By Charles Krome
Somewhere in an alternate universe, this car is thought of in nearly the same terms as the 1963-1967 C2 Corvette: In that place, both represent second-generation vehicles that transformed their predecessors from “me too” wannabes to full-on, award-winning sports cars that would be followed up by a long, ongoing run of high-performance progeny.
Here in our world, on the other hand, the second-generation Ford Probe, produced from 1993-1997, was a one-hit wonder that morphed into the “modern” Mercury Cougar before being put out of its misery in 2002, a victim of America’s addiction to low fuel prices.
The story here starts in 1989, with Ford using plenty of help from long-time companion Mazda to try to develop a sporty compact car to take on the growing tide of front-wheel-drive, semi-high-performance cars from the Asian automakers. That and perhaps move the Mustang to a V6/FWD setup to reduce costs. The results were just encouraging enough to spark a second iteration of the Probe, and this time Ford and Mazda appear to have taken the project more seriously. Certainly, the buff books did. The Ford Probe GT was Motor Trend‘s 1993 Car of the Year and was named to the Car and Driver 10Best list in both 1993 and 1994.
The GT was driven by an advanced-for-its-time 24-valve V6, a 2.5-liter mill capable of developing about 164 hp and 160 lb.-ft. of torque.
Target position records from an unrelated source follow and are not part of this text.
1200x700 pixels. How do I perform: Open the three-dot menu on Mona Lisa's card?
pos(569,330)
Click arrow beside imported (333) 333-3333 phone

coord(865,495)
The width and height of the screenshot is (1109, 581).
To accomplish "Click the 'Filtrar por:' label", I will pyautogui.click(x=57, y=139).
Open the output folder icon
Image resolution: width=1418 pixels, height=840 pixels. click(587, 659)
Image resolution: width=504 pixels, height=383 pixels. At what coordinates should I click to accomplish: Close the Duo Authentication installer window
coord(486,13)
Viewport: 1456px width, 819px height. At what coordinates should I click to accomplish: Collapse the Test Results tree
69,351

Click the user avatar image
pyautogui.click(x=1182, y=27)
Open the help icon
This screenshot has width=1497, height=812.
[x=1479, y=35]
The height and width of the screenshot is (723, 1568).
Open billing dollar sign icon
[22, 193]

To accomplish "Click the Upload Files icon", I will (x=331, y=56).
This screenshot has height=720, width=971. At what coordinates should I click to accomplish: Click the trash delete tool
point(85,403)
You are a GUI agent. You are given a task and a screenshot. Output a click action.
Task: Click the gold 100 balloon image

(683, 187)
Under the hood of a car weighing in at 2,900 lbs., and mated to a five-speed manual back when that was the fast way to do things, this was good enough for a C&D-clocked 0-60 time of 7.1 seconds. The mag also listed the Probe GT as capable of 0.86 g on the skidpad and able to go from 60-0 in 182 ft.
“[T]he darn thing corners like it was only two inches off the ground, yet ride quality is impressive. Whether on the road course, driving through the mountains, or cooking through the slalom, the Probe GT sticks like burnt eggs to a frying pan. Its combination of marvelous road manners and a smooth, torque-drenched powerplant makes it a joy to drive under any circumstance, even in traffic around town. The 2.5-liter V-6 engine is a masterpiece. Churning out 164 horsepower, it provides quick, immediate response and a wide powerband.”
MT editors end up waxing lyrical about the Probe GT heralding “a renaissance of historic proportions” for U.S. automakers, with the Ford located “at the leading edge of a revitalized domestic car industry.”
Unfortunately for the Probe, it was another Ford, the Explorer, which really kicked off the automotive renaissance that started in the late 1990s. And when relatively cheap gas led to exploding demand for full-size pickups and SUVs, cars like the Probe quickly lost their audience. Today, I suppose its legacy lives on in cars like the coming hi-po versions of the Fiesta and Focus, along with the occasional appearance of the “floating roof” design cue (see the Mini Cooper Coupe).